C10. Rice,
R. E. (1985). Implications of the media habit for electronic
publishing.
In
M. Greenberger (Ed.), Electronic publishing plus: Media for a
technological future (pp. 63-68.) White Plains, NY: Knowledge
Industries Publications.
The observations and analyses of viewer behavior
reported in Section I
seriously challenge traditional assumptions about how and why audiences
use
media. Two of the positions articulated have extensive ramifications.
The
first position, based upon evidence summarized by Russell Neuman under
the
label of "media habit," is that audiences are likely to pay, at best,
only
partial attention to the media and their use of it, and then primarily
when
such use is tied to daily living patterns. That is, media use is
habitual, seldom instrumental and only vaguely conscious. Television
use is not only passive, but, for the most part, directed to nothing
more significant than pleasantly passing the time.

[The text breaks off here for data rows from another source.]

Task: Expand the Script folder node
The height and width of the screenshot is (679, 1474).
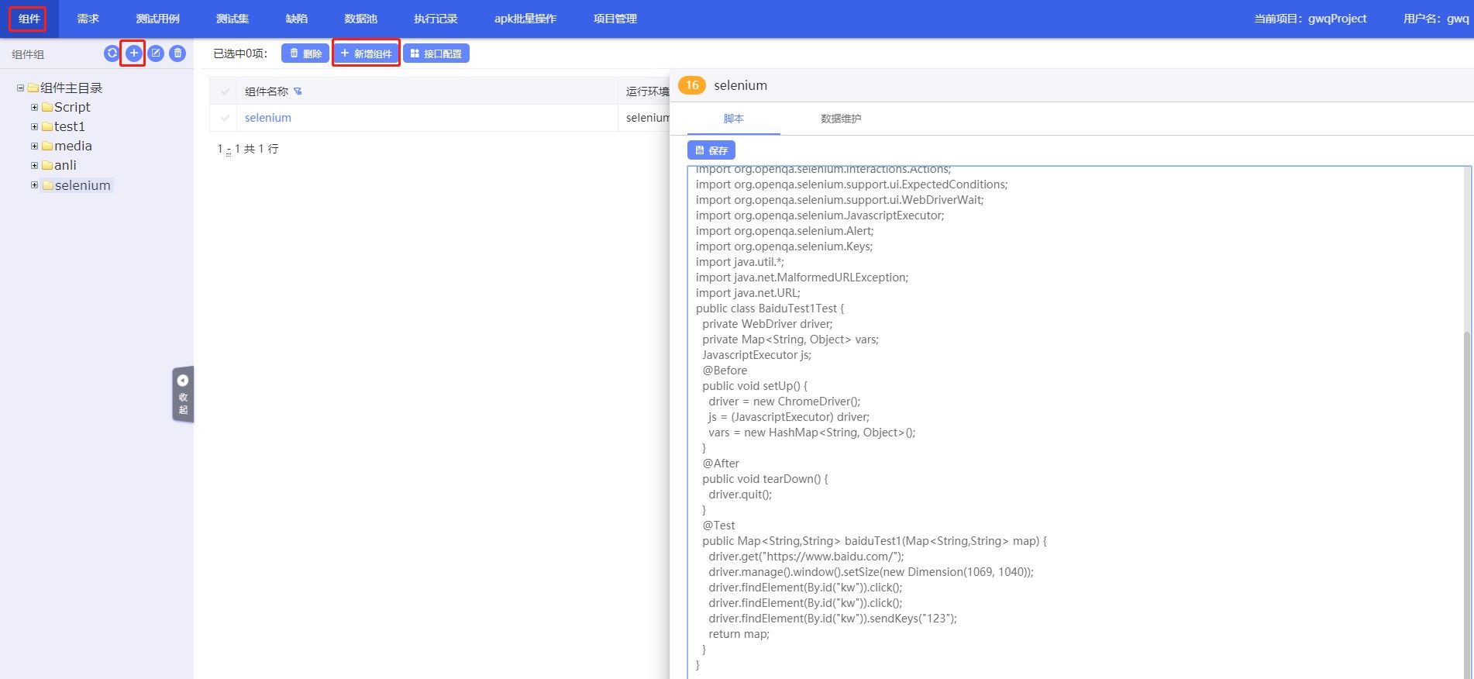Action: pos(34,108)
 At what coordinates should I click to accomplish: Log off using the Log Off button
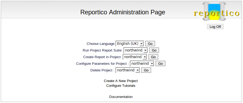coord(215,27)
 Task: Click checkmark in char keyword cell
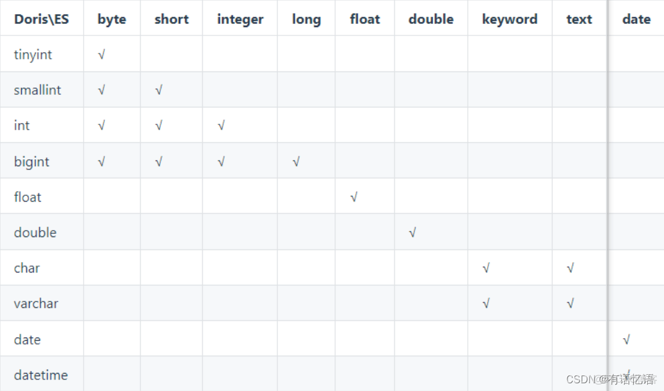pyautogui.click(x=486, y=268)
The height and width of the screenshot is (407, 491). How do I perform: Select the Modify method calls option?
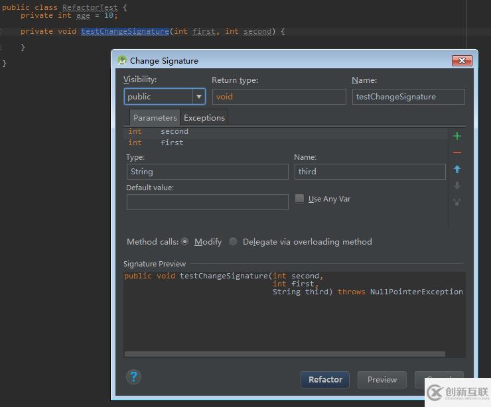point(184,242)
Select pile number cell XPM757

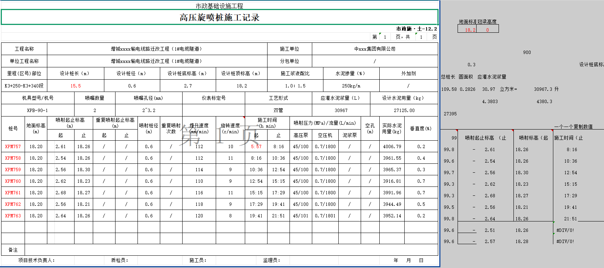coord(13,147)
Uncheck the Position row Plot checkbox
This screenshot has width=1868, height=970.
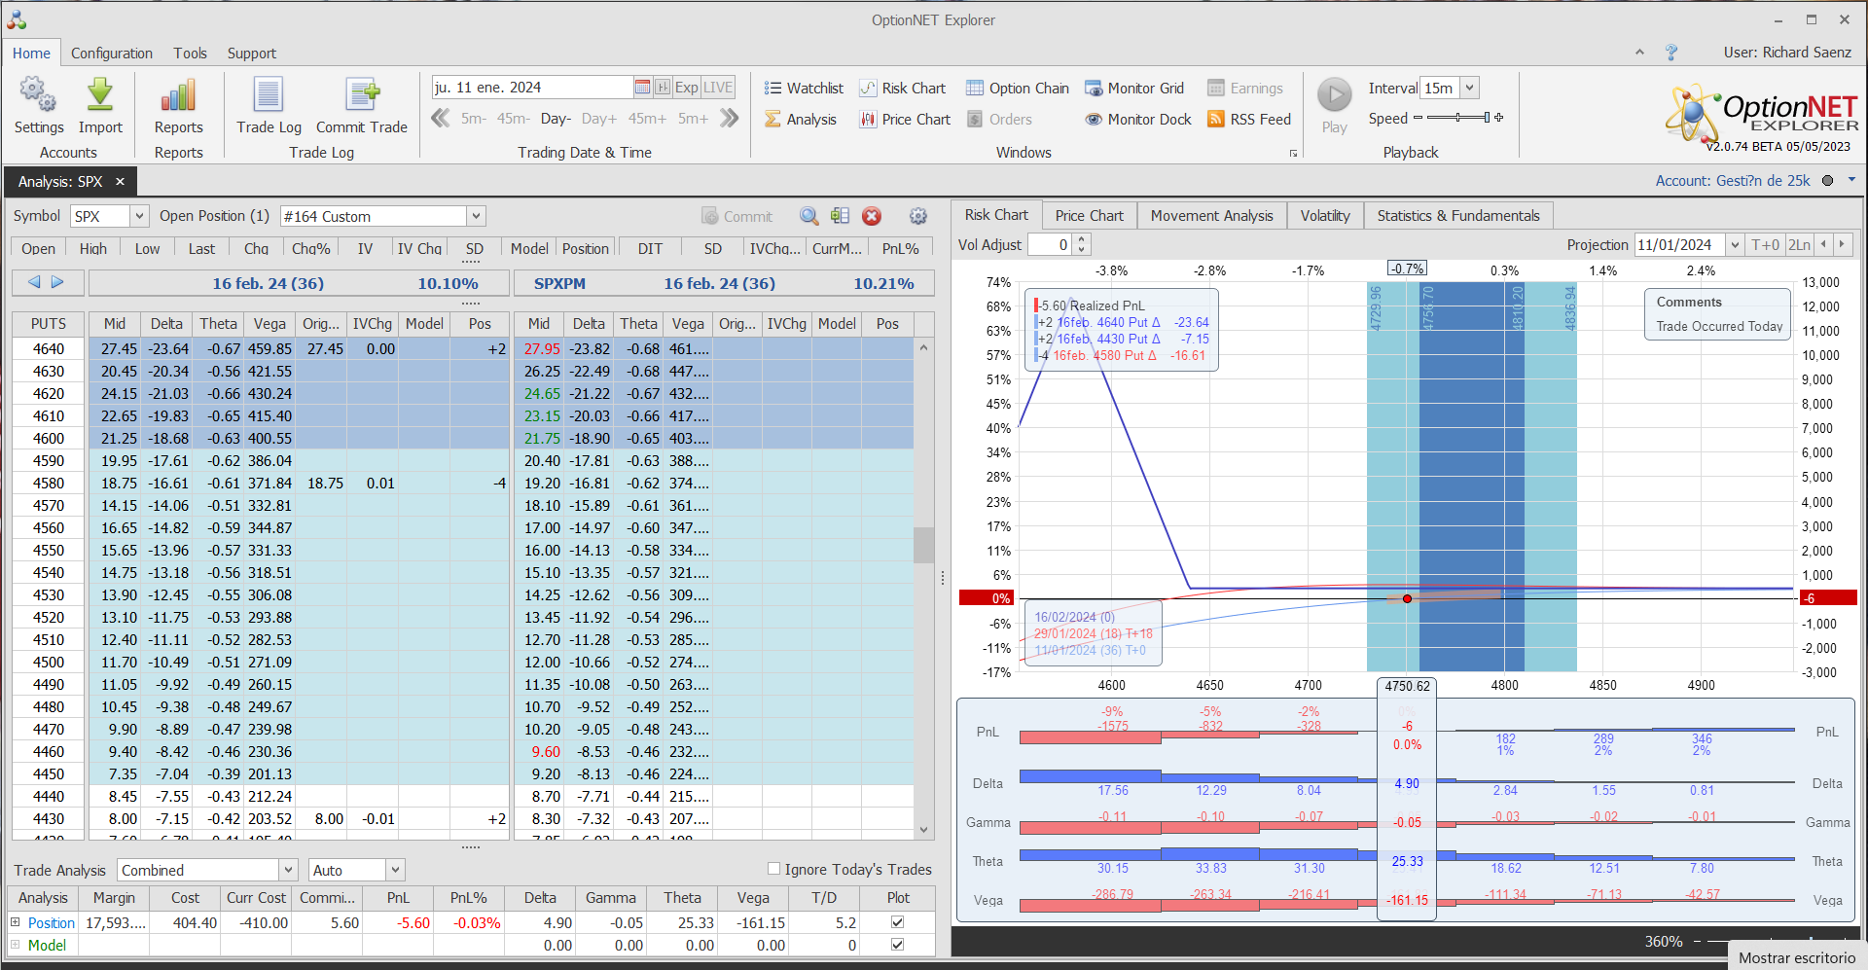[x=897, y=922]
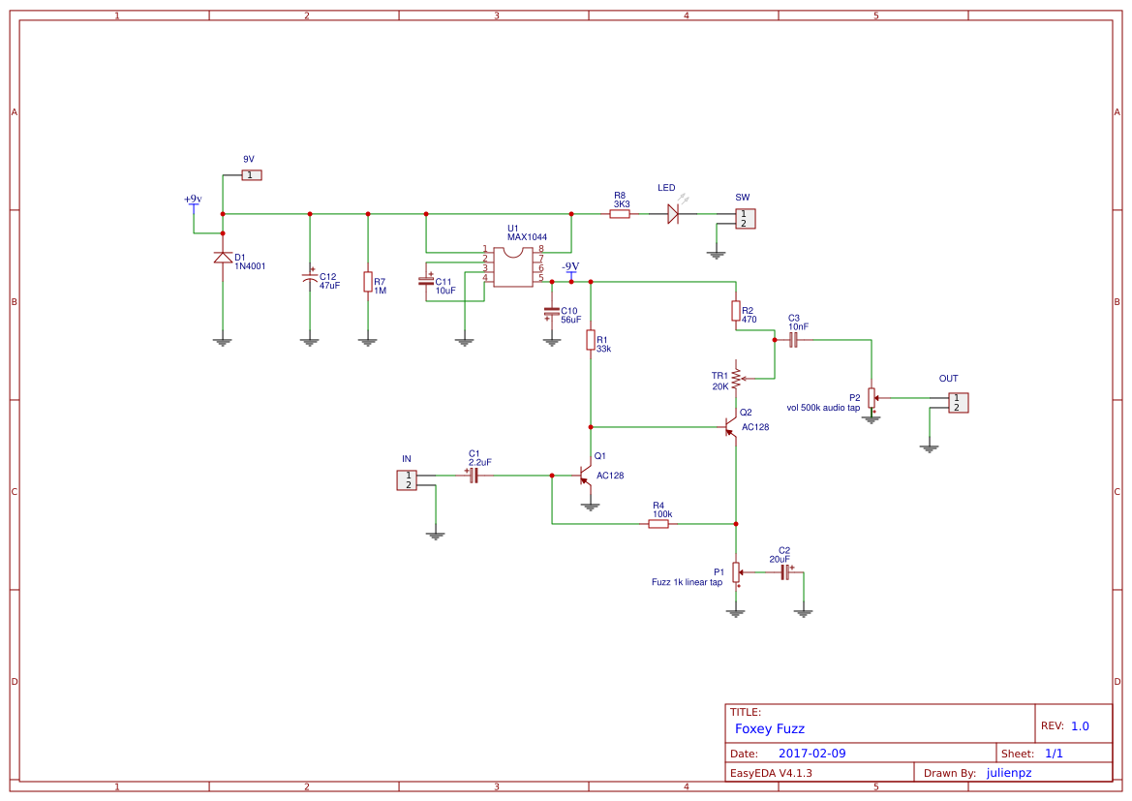Click the +9v power flag label
This screenshot has height=801, width=1132.
click(192, 198)
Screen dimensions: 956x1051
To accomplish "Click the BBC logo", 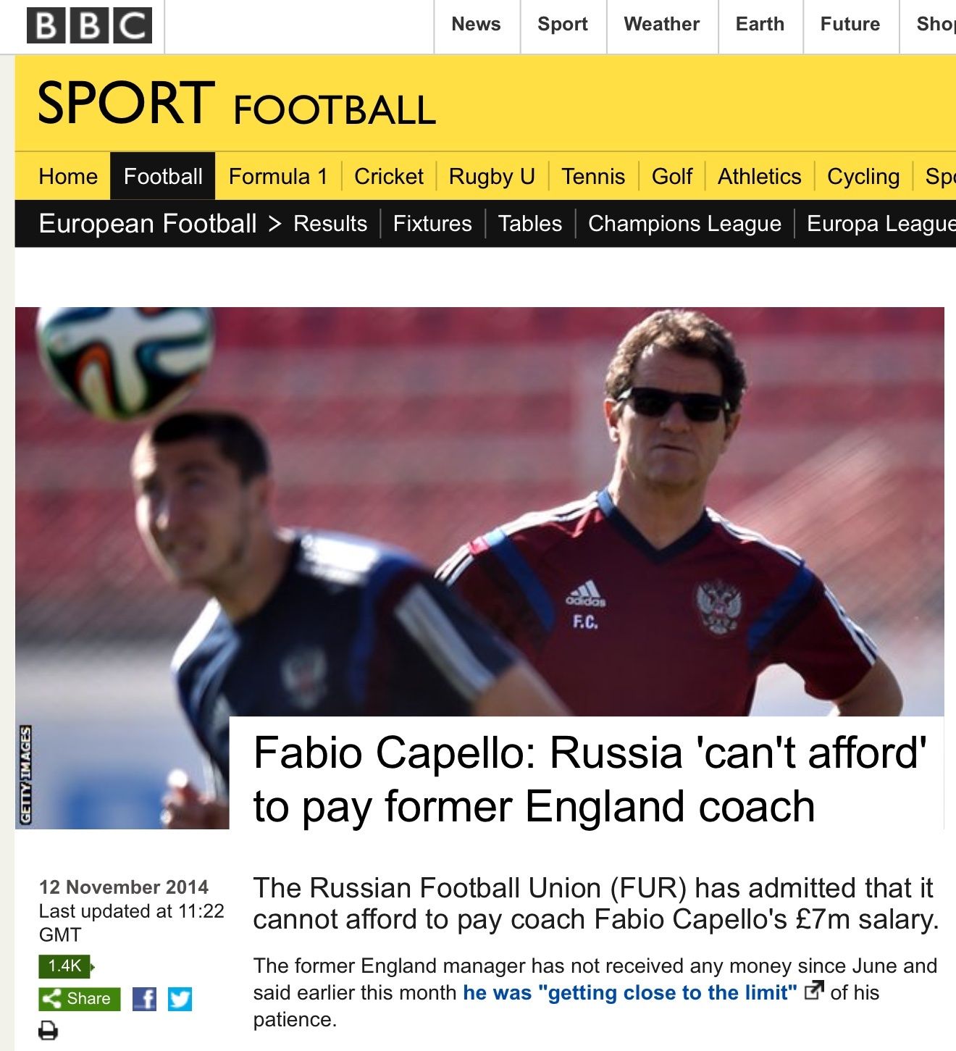I will (x=89, y=26).
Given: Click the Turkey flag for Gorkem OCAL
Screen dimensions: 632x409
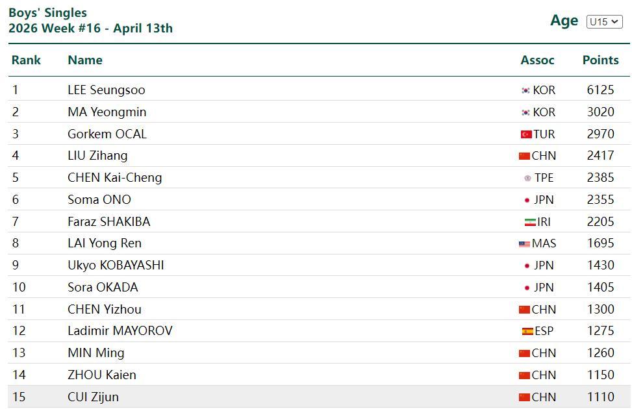Looking at the screenshot, I should pos(526,134).
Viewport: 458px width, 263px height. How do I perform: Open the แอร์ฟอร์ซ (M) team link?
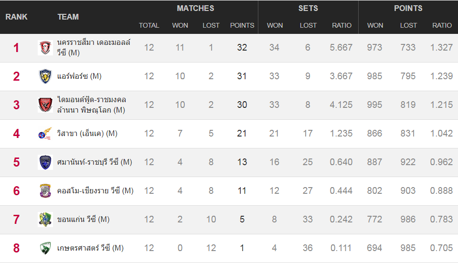[x=79, y=76]
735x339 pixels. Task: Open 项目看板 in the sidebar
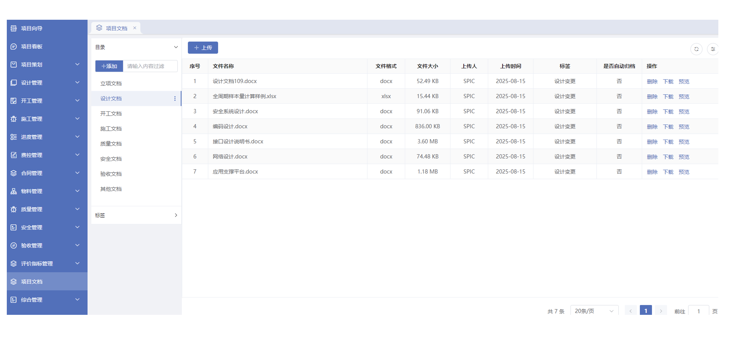tap(32, 46)
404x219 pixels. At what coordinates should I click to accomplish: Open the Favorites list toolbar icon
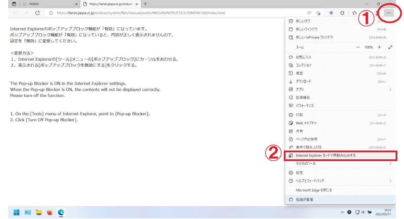pos(355,13)
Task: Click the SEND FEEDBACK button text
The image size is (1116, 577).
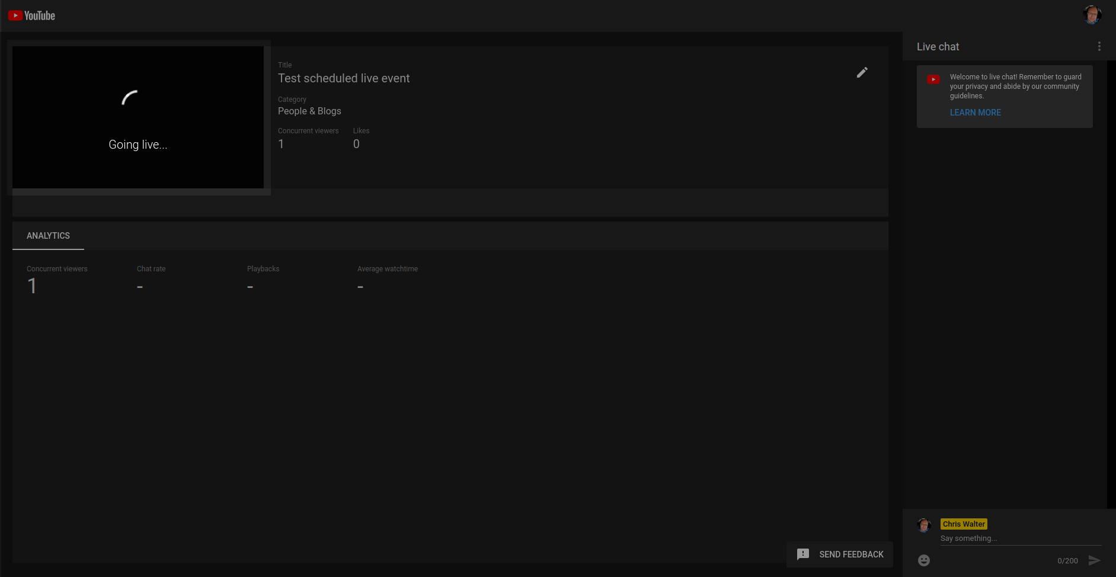Action: point(851,554)
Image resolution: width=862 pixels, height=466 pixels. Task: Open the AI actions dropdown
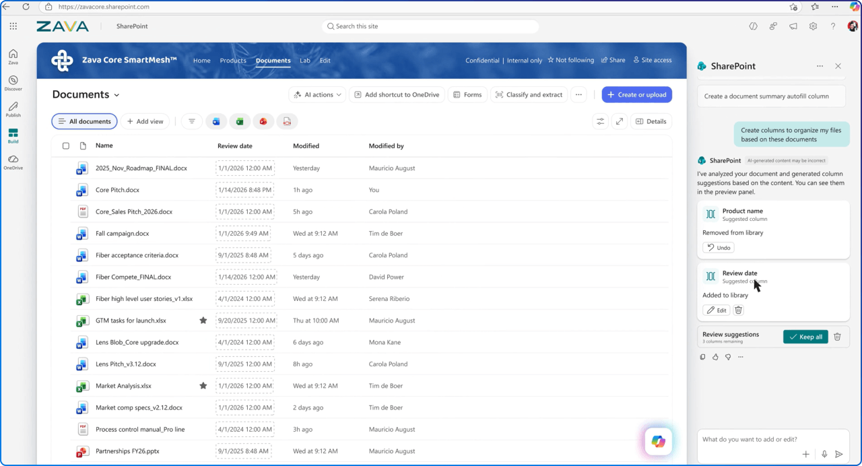317,94
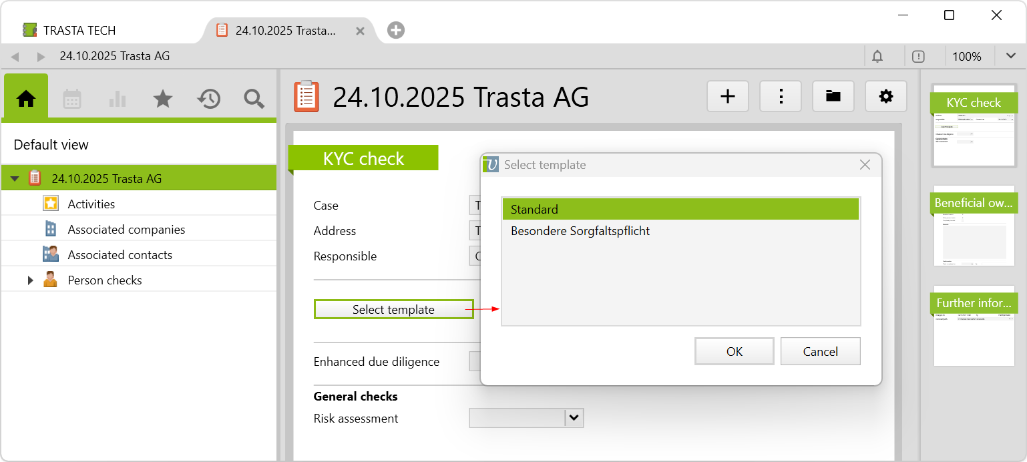Viewport: 1027px width, 462px height.
Task: Open the Risk assessment dropdown
Action: [x=574, y=419]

The other position argues that use of new media such as
electronic publishing
must be analyzed in both a historical and comparative context by
looking
at early patterns of media use and at how similar media have been used
in
the past. This position overlaps with the media habit position when one
considers
social norms that develop around new media, or location contexts that
foster
habitual use of new media. John Carey asserts that we need to analyze
the
historical patterns of media use to determin social and technological
forces
that make analogies to new media appropriate or inappropriate. This
position
leads us to be more thoughtful about automated teller machines, vending
machines,
telephone answering machines and video cassette rentals as a basis for
making
predictions about videotex and online software. We should use this
wider
perspective in studying the social role of mass media in general.